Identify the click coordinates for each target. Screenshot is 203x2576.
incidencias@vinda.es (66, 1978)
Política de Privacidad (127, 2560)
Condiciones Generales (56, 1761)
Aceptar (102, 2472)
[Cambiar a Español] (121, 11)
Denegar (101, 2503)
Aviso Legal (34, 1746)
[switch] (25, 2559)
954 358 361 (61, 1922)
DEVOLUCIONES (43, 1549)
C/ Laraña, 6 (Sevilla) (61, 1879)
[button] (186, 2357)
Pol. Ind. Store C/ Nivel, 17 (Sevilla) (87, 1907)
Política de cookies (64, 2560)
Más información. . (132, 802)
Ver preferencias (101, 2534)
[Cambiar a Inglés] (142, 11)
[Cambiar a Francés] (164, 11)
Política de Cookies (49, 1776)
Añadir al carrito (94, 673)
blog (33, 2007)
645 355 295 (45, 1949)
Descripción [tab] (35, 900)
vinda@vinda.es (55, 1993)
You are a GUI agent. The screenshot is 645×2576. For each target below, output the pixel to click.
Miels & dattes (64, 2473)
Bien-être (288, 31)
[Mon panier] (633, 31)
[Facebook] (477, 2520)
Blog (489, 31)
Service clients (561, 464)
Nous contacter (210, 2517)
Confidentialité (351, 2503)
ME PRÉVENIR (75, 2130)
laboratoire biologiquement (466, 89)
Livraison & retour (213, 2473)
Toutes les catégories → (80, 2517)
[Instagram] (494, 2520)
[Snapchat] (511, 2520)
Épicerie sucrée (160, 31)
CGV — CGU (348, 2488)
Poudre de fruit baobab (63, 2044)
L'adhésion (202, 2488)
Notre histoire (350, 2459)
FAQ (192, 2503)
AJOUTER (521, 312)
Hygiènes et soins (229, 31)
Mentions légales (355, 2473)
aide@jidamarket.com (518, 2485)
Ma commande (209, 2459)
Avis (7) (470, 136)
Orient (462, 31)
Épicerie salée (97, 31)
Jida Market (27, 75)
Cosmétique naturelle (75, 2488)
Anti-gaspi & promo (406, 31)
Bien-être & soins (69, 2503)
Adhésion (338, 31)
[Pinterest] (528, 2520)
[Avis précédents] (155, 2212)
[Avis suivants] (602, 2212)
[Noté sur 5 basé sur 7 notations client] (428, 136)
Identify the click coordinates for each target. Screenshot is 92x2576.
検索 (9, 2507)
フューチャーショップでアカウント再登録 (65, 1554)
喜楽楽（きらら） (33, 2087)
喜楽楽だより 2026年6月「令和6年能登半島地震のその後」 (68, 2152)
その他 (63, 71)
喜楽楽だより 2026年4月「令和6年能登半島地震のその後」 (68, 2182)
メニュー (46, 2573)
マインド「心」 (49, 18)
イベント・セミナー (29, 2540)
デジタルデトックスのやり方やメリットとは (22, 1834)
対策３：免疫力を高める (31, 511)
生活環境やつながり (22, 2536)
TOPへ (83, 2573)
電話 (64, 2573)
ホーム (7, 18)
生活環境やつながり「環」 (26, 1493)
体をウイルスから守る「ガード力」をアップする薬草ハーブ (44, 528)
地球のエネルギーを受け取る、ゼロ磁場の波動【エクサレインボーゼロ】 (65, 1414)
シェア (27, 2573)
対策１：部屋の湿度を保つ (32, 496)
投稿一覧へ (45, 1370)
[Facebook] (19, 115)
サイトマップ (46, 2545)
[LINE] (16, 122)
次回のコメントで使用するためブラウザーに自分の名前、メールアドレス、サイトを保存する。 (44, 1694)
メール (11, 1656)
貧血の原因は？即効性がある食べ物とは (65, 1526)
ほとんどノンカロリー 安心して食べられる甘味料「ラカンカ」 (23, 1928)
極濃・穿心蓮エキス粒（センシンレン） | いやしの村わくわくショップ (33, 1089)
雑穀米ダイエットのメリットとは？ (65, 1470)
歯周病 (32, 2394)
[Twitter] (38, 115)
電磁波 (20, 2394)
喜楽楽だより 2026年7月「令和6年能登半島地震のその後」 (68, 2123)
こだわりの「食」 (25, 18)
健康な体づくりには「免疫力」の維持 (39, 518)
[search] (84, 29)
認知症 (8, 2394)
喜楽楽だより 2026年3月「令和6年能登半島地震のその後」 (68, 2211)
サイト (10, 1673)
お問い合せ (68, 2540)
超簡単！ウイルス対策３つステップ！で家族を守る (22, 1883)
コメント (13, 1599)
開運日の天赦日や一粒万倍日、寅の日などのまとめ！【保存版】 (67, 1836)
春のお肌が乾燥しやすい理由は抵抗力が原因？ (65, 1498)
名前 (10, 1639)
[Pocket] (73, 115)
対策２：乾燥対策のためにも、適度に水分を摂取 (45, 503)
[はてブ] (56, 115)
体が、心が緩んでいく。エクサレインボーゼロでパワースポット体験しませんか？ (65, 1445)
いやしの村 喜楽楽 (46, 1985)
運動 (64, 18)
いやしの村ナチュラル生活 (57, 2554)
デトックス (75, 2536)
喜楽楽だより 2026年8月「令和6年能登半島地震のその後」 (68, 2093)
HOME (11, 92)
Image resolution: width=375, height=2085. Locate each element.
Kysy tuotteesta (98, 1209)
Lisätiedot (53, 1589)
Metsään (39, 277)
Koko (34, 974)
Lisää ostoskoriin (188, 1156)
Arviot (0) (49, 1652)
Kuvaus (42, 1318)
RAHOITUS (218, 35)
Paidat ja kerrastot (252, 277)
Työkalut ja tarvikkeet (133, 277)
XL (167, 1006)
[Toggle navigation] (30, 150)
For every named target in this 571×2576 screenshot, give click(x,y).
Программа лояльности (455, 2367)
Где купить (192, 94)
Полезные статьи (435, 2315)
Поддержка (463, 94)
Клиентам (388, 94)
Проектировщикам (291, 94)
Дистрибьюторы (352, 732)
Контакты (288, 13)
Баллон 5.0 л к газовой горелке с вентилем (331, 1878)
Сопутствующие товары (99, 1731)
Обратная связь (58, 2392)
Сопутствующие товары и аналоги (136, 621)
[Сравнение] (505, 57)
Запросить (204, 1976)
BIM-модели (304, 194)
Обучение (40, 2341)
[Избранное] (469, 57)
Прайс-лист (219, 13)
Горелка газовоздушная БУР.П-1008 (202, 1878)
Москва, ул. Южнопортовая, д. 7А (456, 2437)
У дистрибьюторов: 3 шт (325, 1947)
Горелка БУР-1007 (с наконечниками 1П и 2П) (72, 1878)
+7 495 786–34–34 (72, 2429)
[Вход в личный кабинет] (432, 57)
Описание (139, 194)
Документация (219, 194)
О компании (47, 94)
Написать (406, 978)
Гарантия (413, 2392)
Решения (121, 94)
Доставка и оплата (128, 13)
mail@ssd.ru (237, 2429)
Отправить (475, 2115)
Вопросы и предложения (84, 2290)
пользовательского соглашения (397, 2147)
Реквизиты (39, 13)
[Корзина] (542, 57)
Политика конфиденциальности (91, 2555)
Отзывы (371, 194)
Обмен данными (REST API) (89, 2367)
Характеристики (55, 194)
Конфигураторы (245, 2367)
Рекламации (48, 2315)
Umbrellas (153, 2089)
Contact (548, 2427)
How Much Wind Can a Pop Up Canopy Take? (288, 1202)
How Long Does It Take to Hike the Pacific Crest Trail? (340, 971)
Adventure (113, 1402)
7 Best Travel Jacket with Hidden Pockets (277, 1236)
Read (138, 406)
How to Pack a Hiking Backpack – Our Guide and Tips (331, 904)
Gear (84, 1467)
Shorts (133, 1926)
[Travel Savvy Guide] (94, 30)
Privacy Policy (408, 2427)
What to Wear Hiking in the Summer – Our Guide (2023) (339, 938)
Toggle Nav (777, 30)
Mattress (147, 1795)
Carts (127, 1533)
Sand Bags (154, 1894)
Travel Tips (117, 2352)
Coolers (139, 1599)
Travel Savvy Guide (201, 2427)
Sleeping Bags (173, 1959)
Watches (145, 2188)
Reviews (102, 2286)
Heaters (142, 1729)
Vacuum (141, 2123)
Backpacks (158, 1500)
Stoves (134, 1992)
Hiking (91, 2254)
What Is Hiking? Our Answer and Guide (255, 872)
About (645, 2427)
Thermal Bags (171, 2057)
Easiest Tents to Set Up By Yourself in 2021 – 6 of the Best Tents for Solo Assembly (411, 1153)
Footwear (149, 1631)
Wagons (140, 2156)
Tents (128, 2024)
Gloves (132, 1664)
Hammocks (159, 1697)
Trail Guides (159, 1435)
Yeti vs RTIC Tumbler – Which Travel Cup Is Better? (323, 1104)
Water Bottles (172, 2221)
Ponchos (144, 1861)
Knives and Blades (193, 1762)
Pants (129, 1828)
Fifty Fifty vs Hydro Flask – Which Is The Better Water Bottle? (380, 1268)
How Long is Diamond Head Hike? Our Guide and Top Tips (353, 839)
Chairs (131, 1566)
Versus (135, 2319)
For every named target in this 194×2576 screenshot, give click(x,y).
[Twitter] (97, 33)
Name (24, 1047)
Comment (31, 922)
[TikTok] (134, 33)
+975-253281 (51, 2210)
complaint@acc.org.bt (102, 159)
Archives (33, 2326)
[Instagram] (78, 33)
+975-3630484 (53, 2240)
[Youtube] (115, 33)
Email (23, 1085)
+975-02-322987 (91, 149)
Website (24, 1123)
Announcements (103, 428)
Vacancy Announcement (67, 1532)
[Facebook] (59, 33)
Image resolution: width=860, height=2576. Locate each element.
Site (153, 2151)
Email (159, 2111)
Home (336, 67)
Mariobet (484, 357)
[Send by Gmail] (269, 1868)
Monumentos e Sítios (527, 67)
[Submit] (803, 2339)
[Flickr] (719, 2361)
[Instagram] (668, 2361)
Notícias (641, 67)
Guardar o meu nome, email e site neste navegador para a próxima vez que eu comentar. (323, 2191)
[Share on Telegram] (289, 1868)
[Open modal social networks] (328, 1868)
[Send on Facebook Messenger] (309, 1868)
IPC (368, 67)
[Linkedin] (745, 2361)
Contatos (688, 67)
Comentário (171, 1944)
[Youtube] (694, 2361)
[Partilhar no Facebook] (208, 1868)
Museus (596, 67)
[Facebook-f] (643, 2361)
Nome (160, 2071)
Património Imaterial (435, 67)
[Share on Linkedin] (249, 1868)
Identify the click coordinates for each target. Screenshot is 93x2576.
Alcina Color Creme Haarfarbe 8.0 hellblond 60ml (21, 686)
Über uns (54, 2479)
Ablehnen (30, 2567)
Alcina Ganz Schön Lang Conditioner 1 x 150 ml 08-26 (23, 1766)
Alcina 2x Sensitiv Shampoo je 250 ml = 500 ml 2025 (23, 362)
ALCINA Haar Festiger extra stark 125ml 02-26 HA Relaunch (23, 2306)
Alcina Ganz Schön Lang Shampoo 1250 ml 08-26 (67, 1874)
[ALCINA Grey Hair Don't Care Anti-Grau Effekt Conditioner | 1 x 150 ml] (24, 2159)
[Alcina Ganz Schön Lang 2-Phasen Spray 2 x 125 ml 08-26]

WHAT YOU SHOULD DO: Beginning with the very first line of the records above, please retype each line through the one that has "Miels & dattes (64, 2473)", and add nothing.

YOUR RESPONSE:
Identify the click coordinates for each target. Screenshot is 203x2576.
incidencias@vinda.es (66, 1978)
Política de Privacidad (127, 2560)
Condiciones Generales (56, 1761)
Aceptar (102, 2472)
[Cambiar a Español] (121, 11)
Denegar (101, 2503)
Aviso Legal (34, 1746)
[switch] (25, 2559)
954 358 361 (61, 1922)
DEVOLUCIONES (43, 1549)
C/ Laraña, 6 (Sevilla) (61, 1879)
[button] (186, 2357)
Pol. Ind. Store C/ Nivel, 17 (Sevilla) (87, 1907)
Política de cookies (64, 2560)
Más información. . (132, 802)
Ver preferencias (101, 2534)
[Cambiar a Inglés] (142, 11)
[Cambiar a Francés] (164, 11)
Política de Cookies (49, 1776)
Añadir al carrito (94, 673)
blog (33, 2007)
645 355 295 (45, 1949)
Descripción [tab] (35, 900)
vinda@vinda.es (55, 1993)
You are a GUI agent. The screenshot is 645×2576. For each target below, output the pixel to click.
Miels & dattes (64, 2473)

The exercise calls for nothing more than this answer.